Penn State’s new era under Matt Campbell is going to come with a built-in measuring stick, and Urban Meyer thinks there’s one thing Campbell absolutely cannot afford to lose if he wants to stack up against James Franklin: momentum.
That was the message Meyer delivered when asked about Campbell’s first season leading the Nittany Lions. Franklin’s run in State College set a high bar in the win column, and Meyer made it clear that Campbell isn’t walking into a situation where patience will last forever.
“The question I have … can he do better than James Franklin?” Meyer said, as reported by On3.
“Because James Franklin won a lot of games there now. A lot.
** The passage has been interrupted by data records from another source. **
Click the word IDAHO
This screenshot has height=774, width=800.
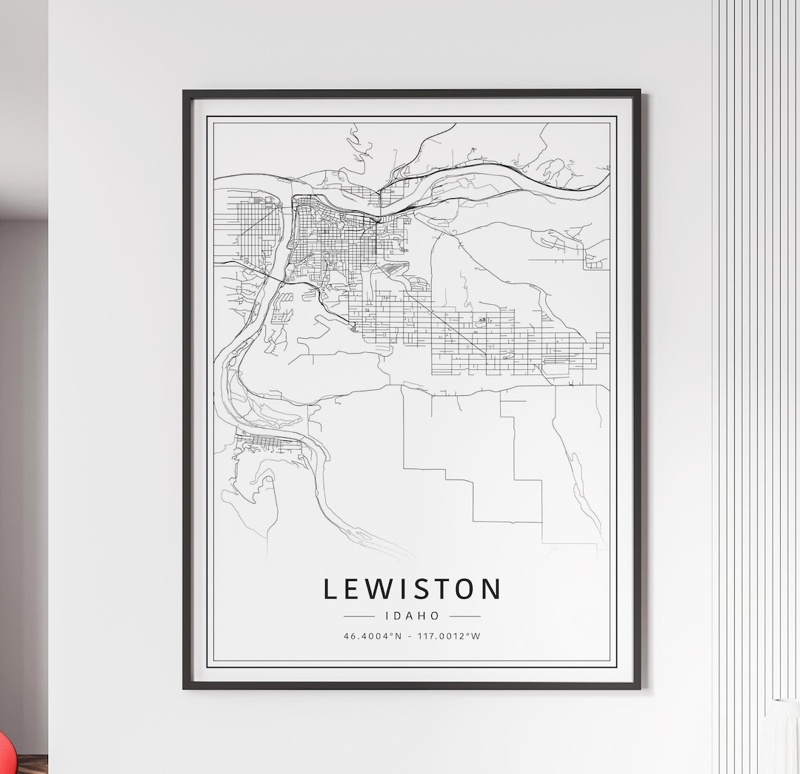pyautogui.click(x=412, y=616)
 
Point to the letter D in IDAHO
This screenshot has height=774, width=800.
pyautogui.click(x=399, y=616)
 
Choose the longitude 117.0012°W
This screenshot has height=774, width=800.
pyautogui.click(x=448, y=636)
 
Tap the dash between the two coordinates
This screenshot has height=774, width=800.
pyautogui.click(x=410, y=636)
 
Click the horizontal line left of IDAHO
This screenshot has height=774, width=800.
pyautogui.click(x=359, y=616)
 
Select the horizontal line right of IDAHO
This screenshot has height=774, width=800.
pyautogui.click(x=465, y=616)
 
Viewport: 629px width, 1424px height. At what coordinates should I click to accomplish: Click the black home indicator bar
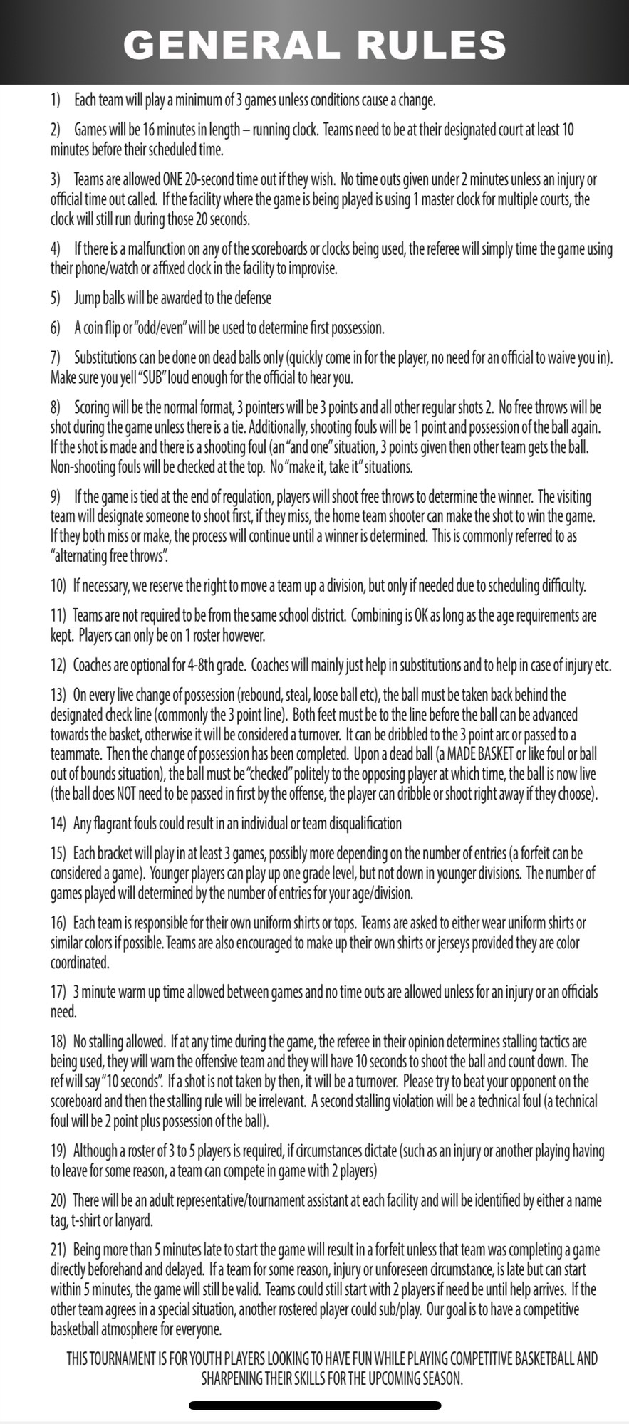click(x=315, y=1405)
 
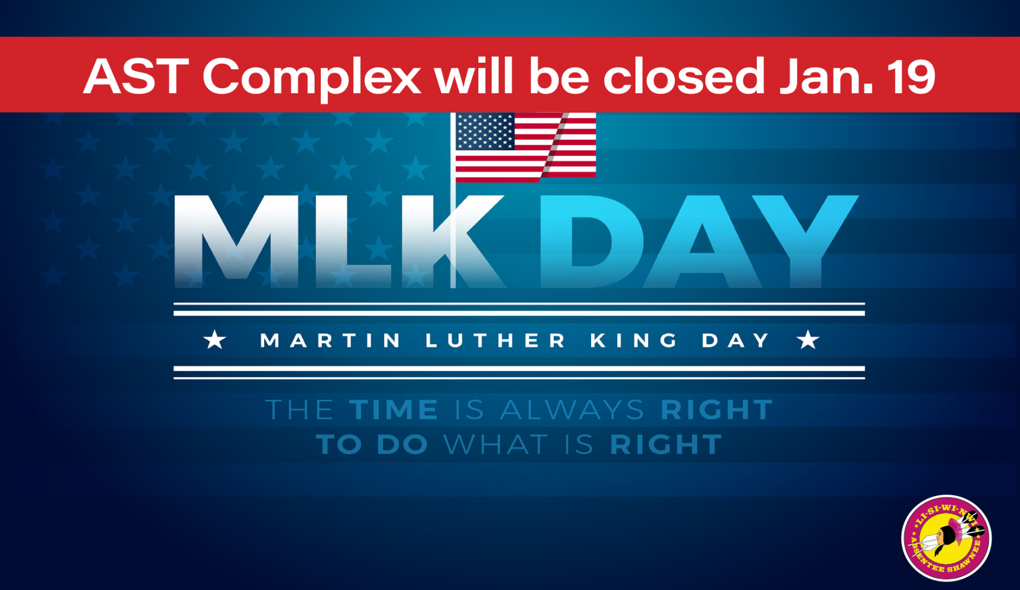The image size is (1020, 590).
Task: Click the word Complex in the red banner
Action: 311,78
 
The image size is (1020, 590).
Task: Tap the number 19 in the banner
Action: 910,76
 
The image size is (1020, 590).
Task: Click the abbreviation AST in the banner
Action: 136,76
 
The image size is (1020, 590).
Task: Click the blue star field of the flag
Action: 485,131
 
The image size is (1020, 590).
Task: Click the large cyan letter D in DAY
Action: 591,241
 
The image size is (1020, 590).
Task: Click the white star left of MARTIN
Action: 215,339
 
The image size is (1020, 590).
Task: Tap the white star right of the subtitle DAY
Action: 808,339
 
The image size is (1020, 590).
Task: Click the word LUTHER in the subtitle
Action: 495,340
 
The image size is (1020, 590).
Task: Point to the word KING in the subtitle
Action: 634,340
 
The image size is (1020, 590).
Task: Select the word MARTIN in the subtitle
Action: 330,340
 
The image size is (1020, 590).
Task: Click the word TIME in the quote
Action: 394,410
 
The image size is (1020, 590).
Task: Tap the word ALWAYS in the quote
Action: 572,410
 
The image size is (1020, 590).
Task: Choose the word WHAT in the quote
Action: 496,445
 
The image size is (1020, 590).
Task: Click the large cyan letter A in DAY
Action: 701,241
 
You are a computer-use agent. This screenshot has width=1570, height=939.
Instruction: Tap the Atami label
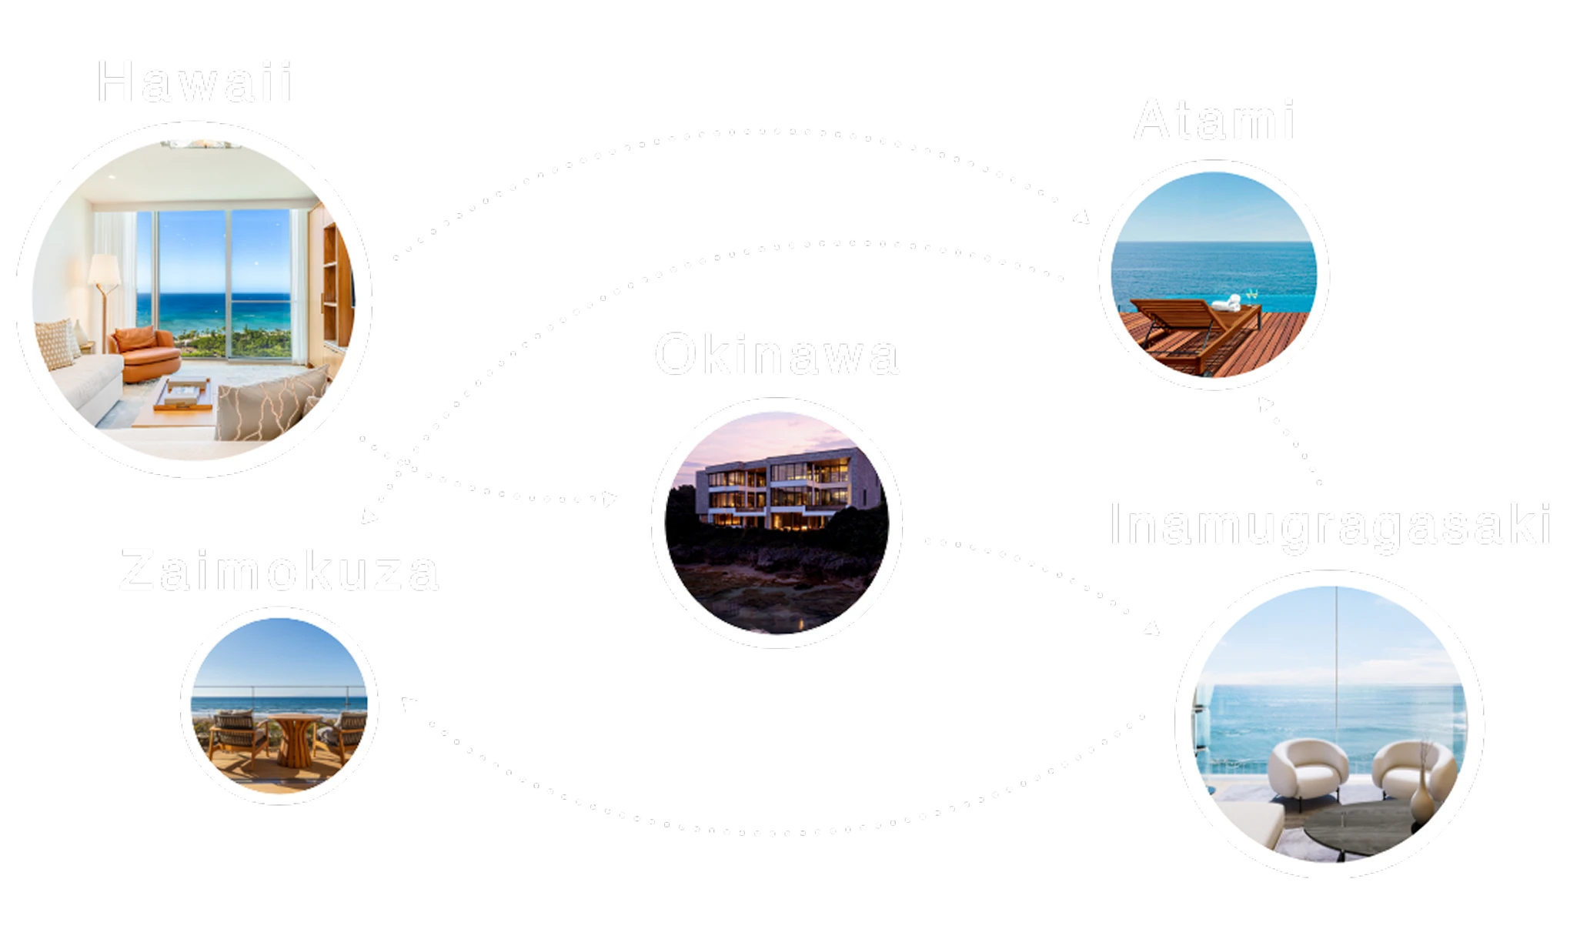(1214, 120)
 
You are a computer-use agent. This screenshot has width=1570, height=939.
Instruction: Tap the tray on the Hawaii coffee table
(183, 393)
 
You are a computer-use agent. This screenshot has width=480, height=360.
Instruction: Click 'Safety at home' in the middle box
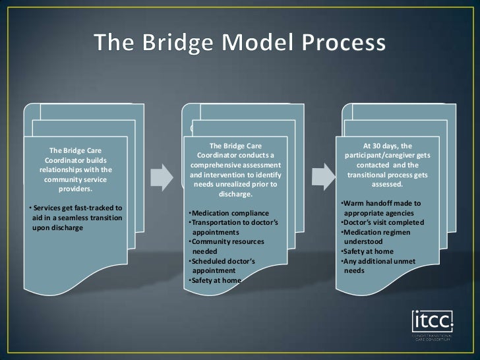click(215, 280)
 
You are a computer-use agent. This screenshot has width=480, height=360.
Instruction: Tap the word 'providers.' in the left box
click(76, 189)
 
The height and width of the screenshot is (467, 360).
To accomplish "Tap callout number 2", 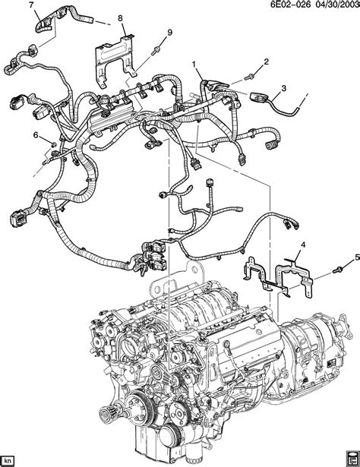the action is point(266,62).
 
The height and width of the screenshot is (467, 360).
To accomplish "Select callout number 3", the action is point(283,88).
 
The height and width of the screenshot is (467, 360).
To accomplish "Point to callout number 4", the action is point(303,245).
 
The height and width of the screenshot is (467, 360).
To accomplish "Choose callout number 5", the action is point(357,258).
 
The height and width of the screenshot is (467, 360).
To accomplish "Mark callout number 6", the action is point(36,135).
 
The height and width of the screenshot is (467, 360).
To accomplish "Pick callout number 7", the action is point(32,5).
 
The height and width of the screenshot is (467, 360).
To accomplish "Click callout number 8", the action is point(120,18).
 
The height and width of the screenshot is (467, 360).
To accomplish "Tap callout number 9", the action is point(169,33).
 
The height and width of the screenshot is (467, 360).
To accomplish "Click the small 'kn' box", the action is point(8,459).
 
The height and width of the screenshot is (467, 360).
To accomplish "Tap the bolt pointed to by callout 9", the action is point(156,50).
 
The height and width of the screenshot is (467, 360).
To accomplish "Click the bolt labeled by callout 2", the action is point(248,77).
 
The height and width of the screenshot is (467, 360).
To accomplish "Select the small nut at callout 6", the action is point(53,144).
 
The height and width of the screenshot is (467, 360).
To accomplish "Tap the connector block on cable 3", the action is point(258,97).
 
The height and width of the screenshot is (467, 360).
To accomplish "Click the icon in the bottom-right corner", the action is point(352,459).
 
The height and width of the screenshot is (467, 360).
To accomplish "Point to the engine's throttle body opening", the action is point(132,347).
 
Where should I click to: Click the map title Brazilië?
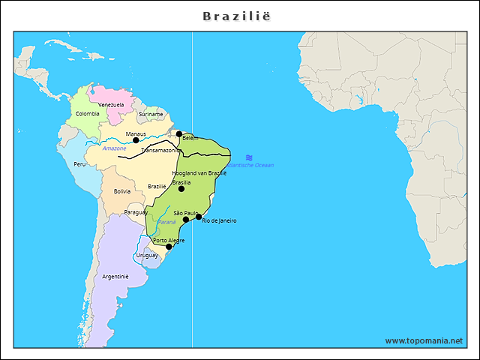pos(240,15)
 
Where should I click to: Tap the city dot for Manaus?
pos(136,140)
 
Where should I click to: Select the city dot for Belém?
pos(179,134)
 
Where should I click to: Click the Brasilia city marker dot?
pos(182,189)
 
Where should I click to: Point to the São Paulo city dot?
pos(186,220)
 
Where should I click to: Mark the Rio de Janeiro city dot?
pos(199,217)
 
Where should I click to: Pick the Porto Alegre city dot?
pos(169,247)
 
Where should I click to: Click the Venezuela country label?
pos(111,104)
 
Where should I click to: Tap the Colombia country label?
pos(87,114)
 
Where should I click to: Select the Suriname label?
pos(151,114)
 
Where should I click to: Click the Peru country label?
pos(80,164)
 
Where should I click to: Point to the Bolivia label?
pos(122,191)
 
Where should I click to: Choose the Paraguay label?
pos(136,212)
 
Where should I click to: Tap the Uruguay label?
pos(147,255)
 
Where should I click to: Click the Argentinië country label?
pos(116,276)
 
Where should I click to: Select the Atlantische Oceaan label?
pos(251,165)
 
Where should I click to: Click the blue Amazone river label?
pos(114,148)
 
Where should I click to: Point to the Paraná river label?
pos(166,222)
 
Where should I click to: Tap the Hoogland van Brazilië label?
pos(199,173)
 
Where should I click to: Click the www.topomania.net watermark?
pos(424,340)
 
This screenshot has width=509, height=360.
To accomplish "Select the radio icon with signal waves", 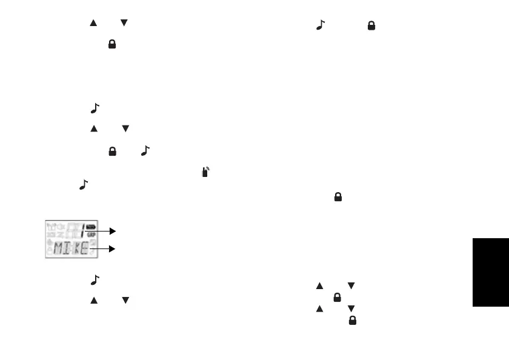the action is point(206,173).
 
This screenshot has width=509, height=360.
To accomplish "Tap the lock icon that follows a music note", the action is point(371,26).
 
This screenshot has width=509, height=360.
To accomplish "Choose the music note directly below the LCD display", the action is point(93,279).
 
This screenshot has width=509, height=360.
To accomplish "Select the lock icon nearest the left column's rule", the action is point(112,45).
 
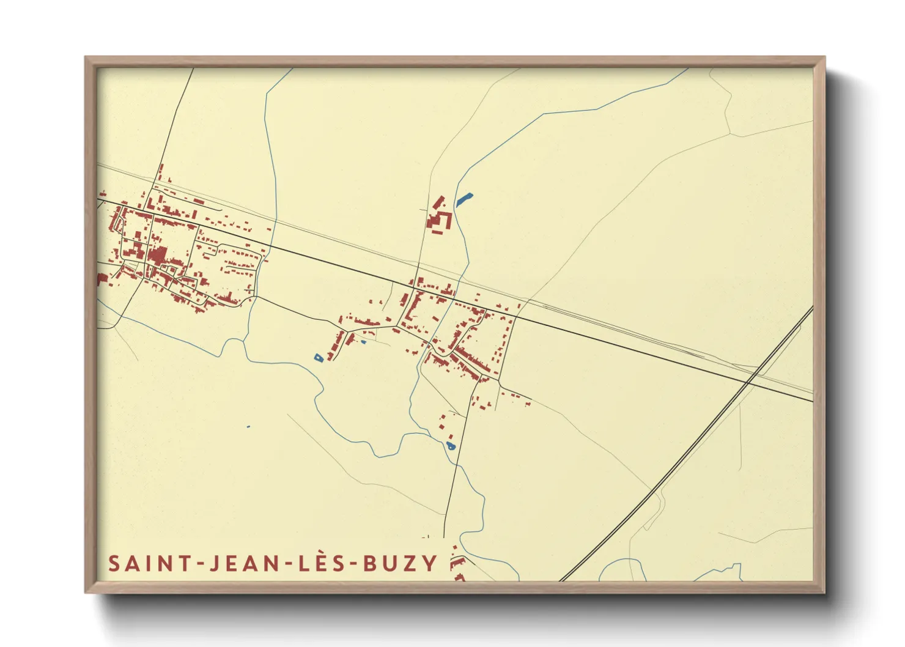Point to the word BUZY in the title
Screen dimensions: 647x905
pos(401,563)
He’s got a new quarterback, he’s got a new staff and usually, it takes a minute to get going. He can’t lose his momentum - and he’s got a lot of momentum going into the season.
Just can’t lose it.”
Campbell does arrive with some things working in his favor. He has a roster that’s ready to buy in, including players he brought over from Iowa State, and the schedule is described as easier. That gives Penn State a cleaner runway than some other high-profile jobs might offer.
But Meyer’s point cuts deeper than the setup. The real test isn’t just whether Campbell can start well.
It’s what happens when the first setback shows up. Penn State under Franklin never fully recovered after its first loss in 2025, when Oregon handed the Nittany Lions their first defeat of the year and the season unraveled from there.
That’s the danger Campbell has to avoid. A strong start matters, but so does the response when things go sideways. Rallying the locker room, resetting quickly and getting back in the win column will be part of the job from the moment the season turns.
Meyer’s warning may have been aimed at 2026, but the bigger lesson applies over the long haul: if Campbell wants to outperform Franklin, he can’t let one loss drain the energy out of the season.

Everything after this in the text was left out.